O pedido de indemnização de 1350 milhões de euros, pela empresa concessionária das autoestradas e as medidas que estão a ser preparadas pelo Governo para aumentar os impostos indiretos, no comentário semanal de Maria Helena Figueiredo (c/som)

Revista de Imprensa 29 Abr. 2016

A Coordenadora Distrital de Évora do Bloco de Esquerda (BE), Maria Helena Figueiredo, no seu comentário desta sexta-feira, dia 29 de abril, falou sobre o pedido de indemnização de 1350 milhões de euros, pela empresa concessionária das autoestradas A3,A41 e A43, que poderá traduzir-se num impacto financeiro que pode fazer derrapar o défice de 2,2%, e as medidas que estão a ser preparadas pelo Governo para aumentar os impostos indiretos.

Sobre o pedido de indeminização que ameaçam as contas do Estado, Maria Helena Figueiredo refere que “esta é uma derrapagem particular, é muito importante chamar a atenção das pessoas para o que foram estes negócios dos PPP, porque o que estamos a falar é duma PPP rodoviária.

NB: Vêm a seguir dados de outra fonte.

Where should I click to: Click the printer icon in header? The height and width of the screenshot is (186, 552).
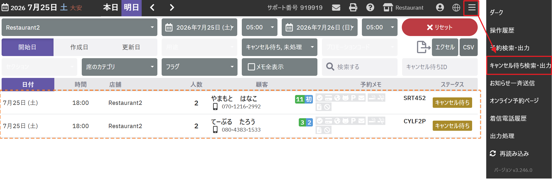tap(353, 7)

No memorando da troika (…) havia um ponto relativamente à necessidade de revisão destes contratos que são ruinosos para o Estado. Muitas medidas do memorando foram implementadas, houve muitos cortes de vencimento, houve alteração de legislação laboral, mas estes contratos inadmissíveis num Estado de direito, mantiveram-se intocados, a maior parte das pessoas não saberá que os contratos das PPP rodoviárias deviam ser analisados pelo Tribunal de Contas, contêm clausulas de secretismo de algumas das suas clausulas, e nem o Tribunal de Contas, a entidade máxima, para verificação da regularidade das despesas públicas e da utilização do dinheiro, consegue aceder a esses documentos (…) isto mostra que a máquina do Estado está capturada por interesses económicos e financeiros (…)”.

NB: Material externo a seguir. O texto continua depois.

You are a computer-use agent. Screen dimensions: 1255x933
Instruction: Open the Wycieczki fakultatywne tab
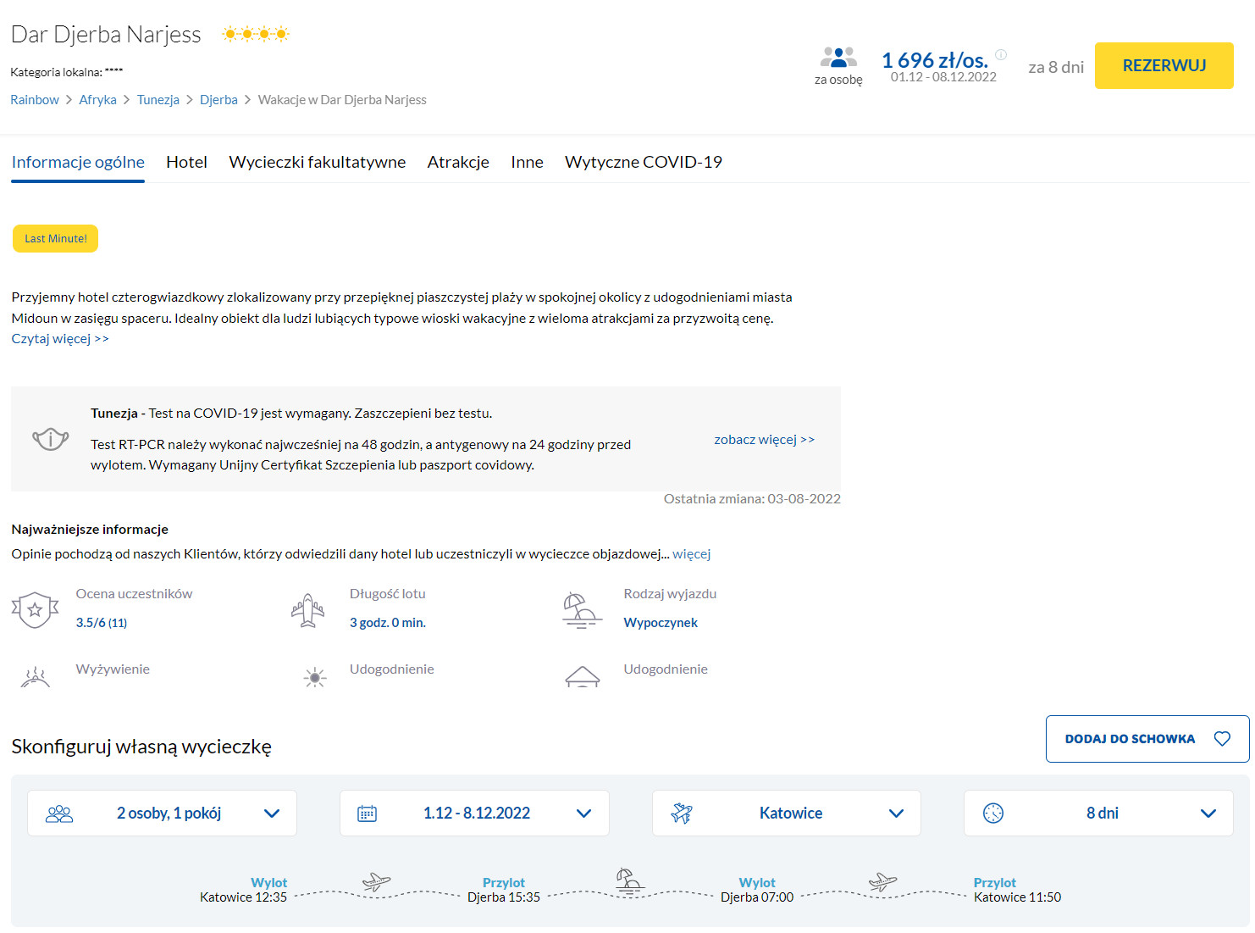click(x=317, y=162)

Relativamente à preparação pelo Governo, de medidas para aumentar impostos indiretos, expressa que “o Governo apresentou um mapa que foi distribuído, são previsões do Governo e joga em dois tabuleiros, por um lado o aumento de receitas e por outro lado, o aumento de impostos indiretos (…)”, explanando, “há impostos que não são aplicados diretamente às pessoas que são os impostos sobre o trabalho. Só os impostos diretamente aplicados sobre o consumo (…) no caso do IVA é considerado um imposto indireto (…)”.

Instada, diz que o Bloco de Esquerda “no acordo que tem com o Partido Socialista, tem alguns travões e algumas condições, uma delas é que não aumente os impostos nos bens essenciais, estamos a falar do IVA”, acrescentando, “o IVA incide sobre variadíssimos produtos, alguns de luxo, outros essenciais, o Bloco sempre disse que não aceita alterações de IVA sobre bens de consumo essenciais para as pessoas (…)”.